The cross-entropy loss is computed only on the generated positions:
$$\mathcal{L} = -\frac{1}{n_g} \sum_{t \in \mathcal{G}} \log p_\theta\!\left(x_t \mid x_{<t}\right)$$
Conditional tokens contribute zero to $\mathcal{L}$. Yet the full sequence
of length $n = n_c + n_g$ passes through every transformer layer during the forward pass.
$G_3$ issues a query that attends over all $n_c + (t_{G_3} - 1)$ preceding tokens,
including every conditional position. Its output aggregates their value vectors:
$$o_{G_3} = \sum_{i \,\leq\, t_{G_3}} \alpha_{G_3,\, i} \cdot \underbrace{W_V \, h_i}_{\text{value at position }i}$$
$W_V$ is applied to $h_i$ at every attended position — including $h_1, \ldots, h_{n_c}$.
This is the key dependency that determines where gradients flow.
The gradient of $\mathcal{L}$ with respect to $W_V$ sums over all attended positions at each generated step:
$$\frac{\partial \mathcal{L}}{\partial W_V}
= \sum_{t \in \mathcal{G}} \;\sum_{i=1}^{t}
\frac{\partial \mathcal{L}}{\partial o_t}
\cdot \alpha_{t,i} \cdot h_i^\top$$
Because $i$ ranges over $1, \ldots, n_c$ as well, every conditional $h_i$ contributes
a non-zero outer-product to $\partial\mathcal{L}/\partial W_V$.

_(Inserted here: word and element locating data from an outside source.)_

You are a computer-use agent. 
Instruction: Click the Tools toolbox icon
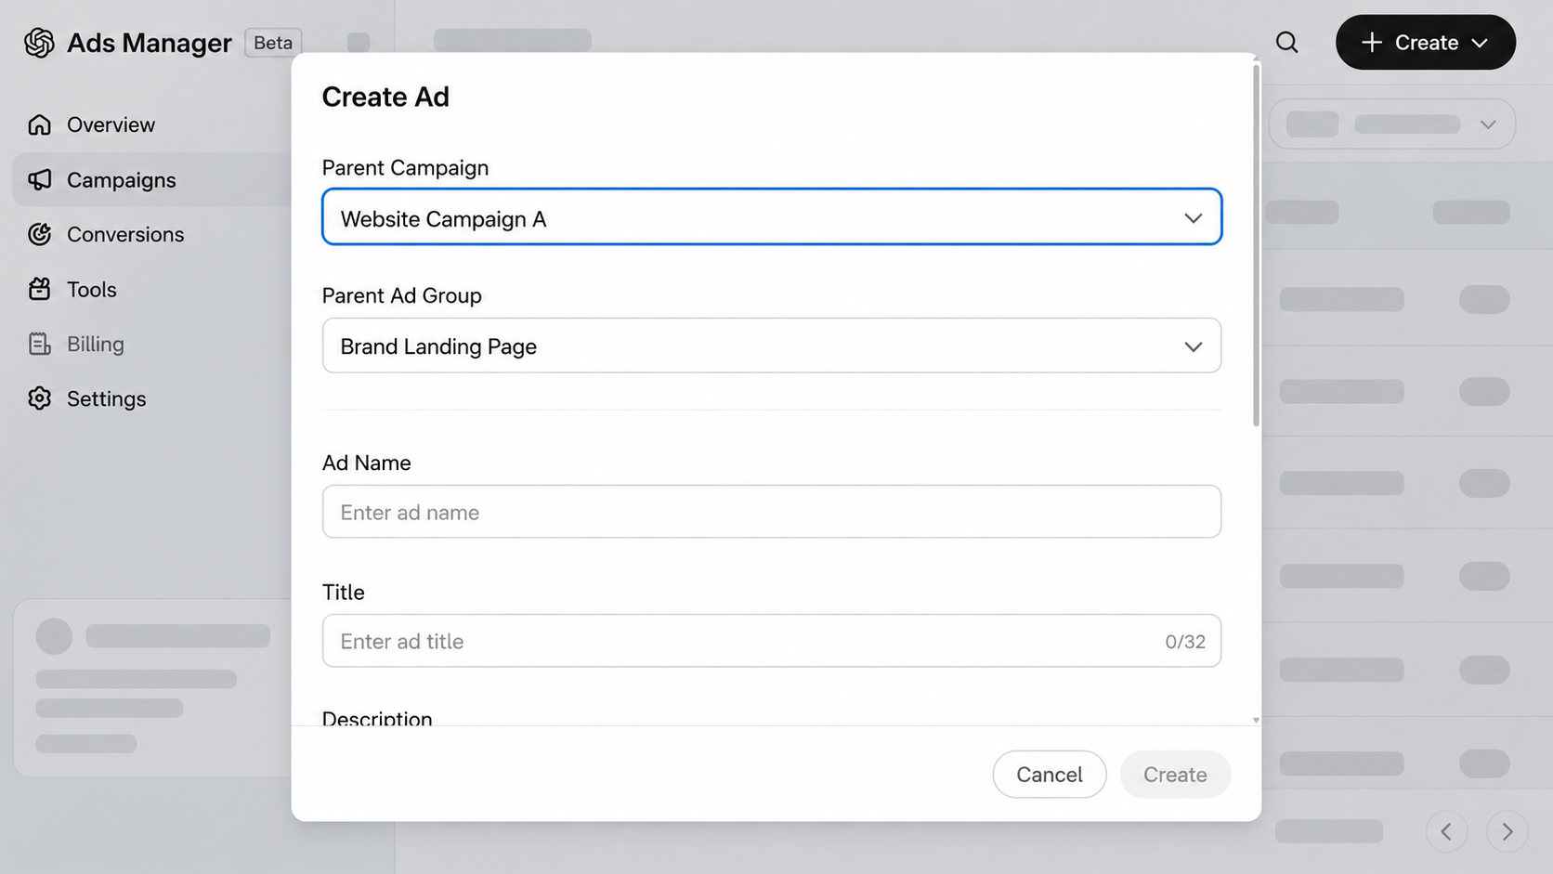tap(39, 289)
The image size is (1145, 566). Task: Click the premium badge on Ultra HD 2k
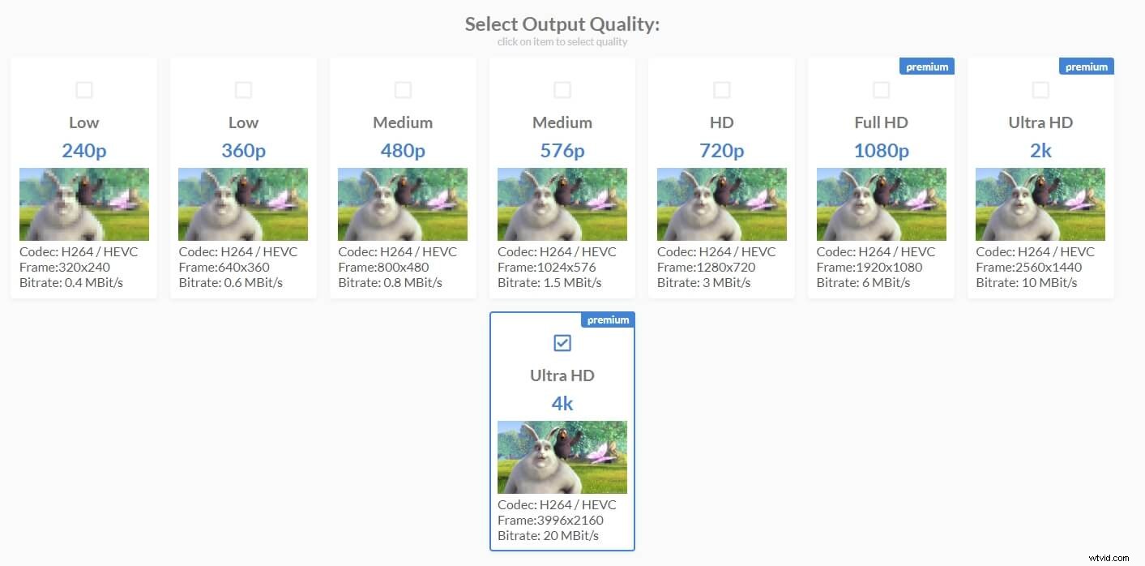coord(1086,66)
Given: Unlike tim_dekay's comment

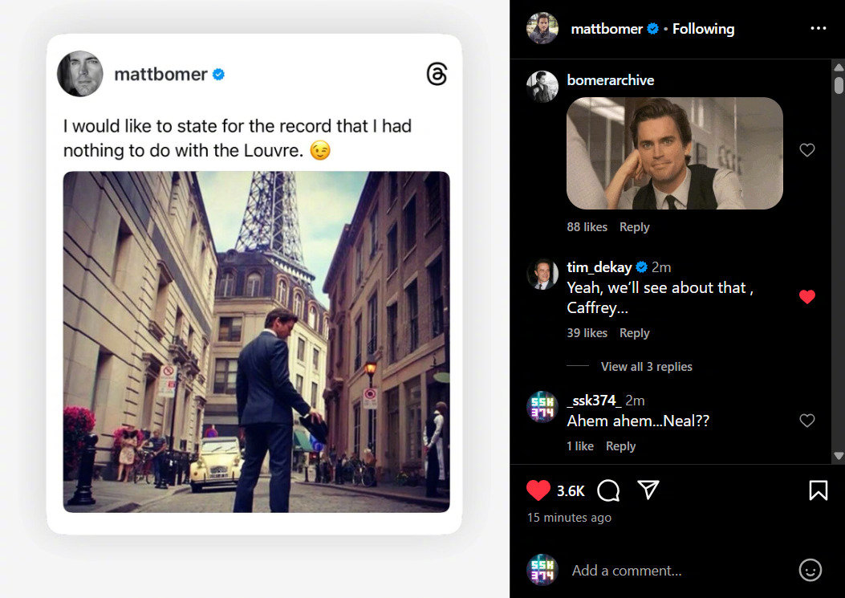Looking at the screenshot, I should click(807, 297).
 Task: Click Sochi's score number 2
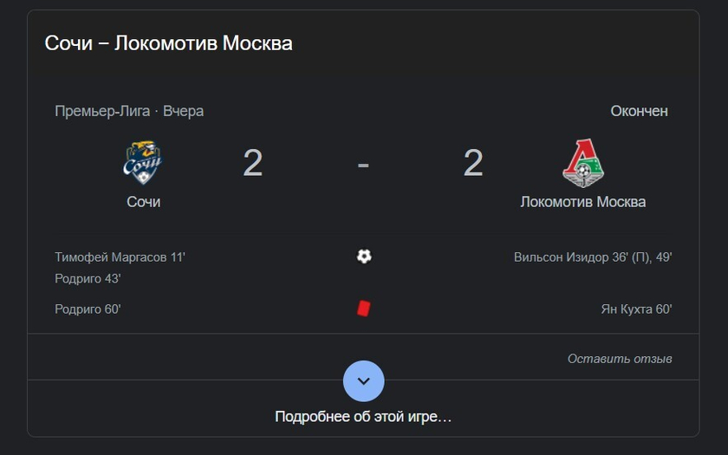coord(252,163)
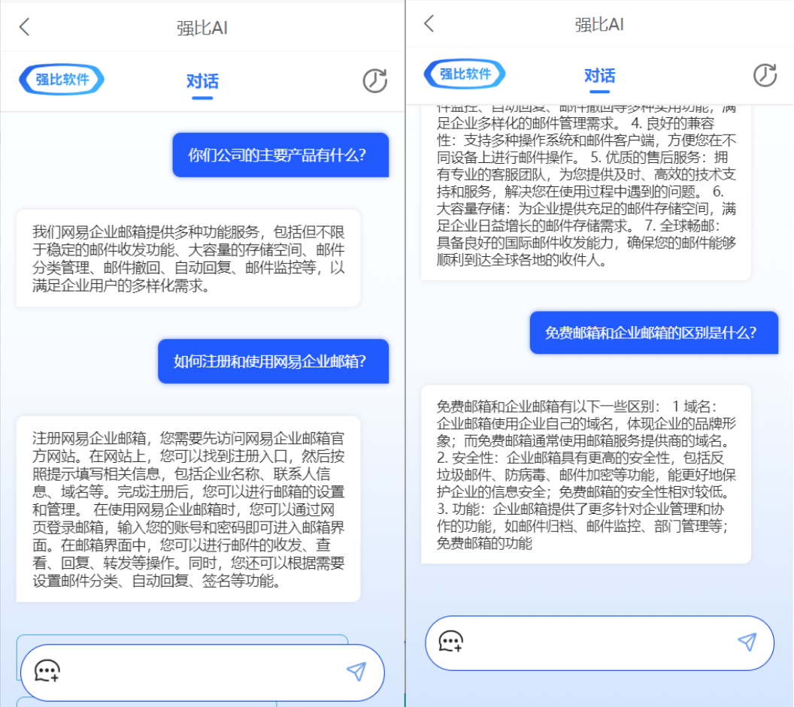Switch to the 对话 tab in the left panel
This screenshot has width=794, height=707.
coord(202,81)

The same holds for $W_K$ through the key path. $W_Q$, $W_O$, and the MLP weights only
accumulate from generated positions, since only those positions generate loss.
Weight
Gradient from $\mathcal{C}$ (conditional)
Gradient from $\mathcal{G}$ (generated)
$W_Q$
✗ none
✓ yes
$W_K$
✓ yes
✓ yes
$W_V$
✓ yes
✓ yes
$W_O$, MLP
✗ none
✓ yes
Consequence for memory.
Because $h_i$ for $i \in \mathcal{C}$ must be available during the backward pass
(to form $h_i^\top$ in $\partial\mathcal{L}/\partial W_V$),
the activations of all $n_c$ conditional tokens must be retained after the forward pass —
even though they produce no loss.
Processing the prefix under torch.no_grad() severs this dependency,
removing $\mathcal{C}$ from the gradient graph and eliminating their activation storage cost.